Julie Manet entame alors une brillante carrière de collectionneuse, réunissant avec son mari, le peintre Ernest Rouart, des toiles des plus grands maîtres de l’histoire de l’art du XVIIe à ses contemporains, de Nicolas Poussin à Paul Gauguin en passant par Eugène Delacroix et Camille Corot. Surtout, la protégée des impressionnistes va rester fidèle au mouvement qui a éveillé en elle l'amour de la peinture. Pour en fixer la mémoire, Julie Manet rassemble les œuvres "dans le goût" de celles de sa mère et de son oncle, rachète certains tableaux vendus par sa famille, organise des expositions, et offre plusieurs chefs-d'œuvre à des institutions afin qu'ils soient mis en valeur. C'est notamment ce précieux fonds impressionniste constitué par les époux Rouart que met en lumière le musée Marmottan Monet.
Leur collection comprend aussi bien des copies réalisées au Louvre par le jeune Degas que les plus belles œuvres de Berthe Morisot et de son oncle, Édouard Manet, dont Julie partageait l'exercice des droits moraux avec sa tante, Suzanne Leenoff. C'est à la lecture des échanges entre les deux femmes que l'on décèle l'attitude experte de Julie Manet, collectionneuse. Celle-ci s'insurge notamment lorsqu'elle apprend que sa tante fait authentifier des œuvres de Manet retouchées par d'autres peintres pour en tirer profits, comme elle l'affirme des Baigneuses en Seine (1874-1876).

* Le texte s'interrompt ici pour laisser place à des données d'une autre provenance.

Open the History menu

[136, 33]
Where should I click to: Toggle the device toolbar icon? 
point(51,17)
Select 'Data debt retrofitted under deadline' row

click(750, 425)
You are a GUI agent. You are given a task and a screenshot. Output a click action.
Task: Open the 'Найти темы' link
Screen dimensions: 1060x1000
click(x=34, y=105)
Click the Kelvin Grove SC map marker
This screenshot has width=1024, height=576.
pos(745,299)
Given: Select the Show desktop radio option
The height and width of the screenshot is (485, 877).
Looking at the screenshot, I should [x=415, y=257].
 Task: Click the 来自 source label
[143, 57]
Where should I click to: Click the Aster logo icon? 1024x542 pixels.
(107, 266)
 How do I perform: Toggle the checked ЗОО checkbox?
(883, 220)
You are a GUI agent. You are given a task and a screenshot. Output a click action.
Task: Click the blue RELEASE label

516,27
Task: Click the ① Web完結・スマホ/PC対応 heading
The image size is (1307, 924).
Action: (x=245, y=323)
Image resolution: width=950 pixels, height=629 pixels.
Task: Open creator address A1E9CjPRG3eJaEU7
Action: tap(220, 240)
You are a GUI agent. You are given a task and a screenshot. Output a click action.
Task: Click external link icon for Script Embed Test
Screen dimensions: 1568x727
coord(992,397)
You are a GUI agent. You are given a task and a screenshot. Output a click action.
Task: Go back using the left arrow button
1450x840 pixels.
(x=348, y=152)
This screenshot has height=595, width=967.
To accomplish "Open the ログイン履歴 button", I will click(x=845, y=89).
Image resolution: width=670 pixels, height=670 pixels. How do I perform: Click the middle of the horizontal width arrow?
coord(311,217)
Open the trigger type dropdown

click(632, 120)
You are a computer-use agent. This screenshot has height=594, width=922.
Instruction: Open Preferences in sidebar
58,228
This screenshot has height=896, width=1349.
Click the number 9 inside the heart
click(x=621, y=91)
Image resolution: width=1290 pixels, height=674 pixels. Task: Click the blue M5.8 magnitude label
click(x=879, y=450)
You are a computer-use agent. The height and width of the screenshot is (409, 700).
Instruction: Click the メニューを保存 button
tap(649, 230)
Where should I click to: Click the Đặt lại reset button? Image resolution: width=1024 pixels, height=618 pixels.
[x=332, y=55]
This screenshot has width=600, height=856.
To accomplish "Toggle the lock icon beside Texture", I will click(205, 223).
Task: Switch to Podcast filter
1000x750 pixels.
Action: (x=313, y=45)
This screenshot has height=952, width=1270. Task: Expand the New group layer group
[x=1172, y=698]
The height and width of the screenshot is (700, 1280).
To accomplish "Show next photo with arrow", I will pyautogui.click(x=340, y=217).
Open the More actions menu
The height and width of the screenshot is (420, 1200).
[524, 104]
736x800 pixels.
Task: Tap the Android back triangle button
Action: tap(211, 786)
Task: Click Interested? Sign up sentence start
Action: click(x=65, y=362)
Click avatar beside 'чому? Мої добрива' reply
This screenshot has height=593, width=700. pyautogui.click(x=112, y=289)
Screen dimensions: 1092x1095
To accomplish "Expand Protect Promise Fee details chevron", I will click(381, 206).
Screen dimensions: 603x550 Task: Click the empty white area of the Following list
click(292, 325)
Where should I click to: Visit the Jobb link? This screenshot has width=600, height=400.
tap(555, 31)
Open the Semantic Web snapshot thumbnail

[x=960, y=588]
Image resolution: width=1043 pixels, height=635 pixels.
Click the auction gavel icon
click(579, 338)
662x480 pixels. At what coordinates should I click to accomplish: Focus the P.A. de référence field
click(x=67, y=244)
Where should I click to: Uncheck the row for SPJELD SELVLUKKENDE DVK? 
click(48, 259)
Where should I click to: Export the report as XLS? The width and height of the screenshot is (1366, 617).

Dans cette archive de l'émission de radio "L'Art et la vie", diffusée le 9 mars 1950, on peut entendre Julie Manet, ou plutôt "Madame Ernest Rouart", évoquer l'atmosphère de l'atelier de son oncle pour lequel posait Berthe Morisot, et confier son admiration pour le peintre :
Julie Manet, en 1950 : "Ayant une grande admiration dès mon enfance pour sa peinture qui me paraissait être la peinture même, je fus élevée dans la vénération de mon oncle Édouard."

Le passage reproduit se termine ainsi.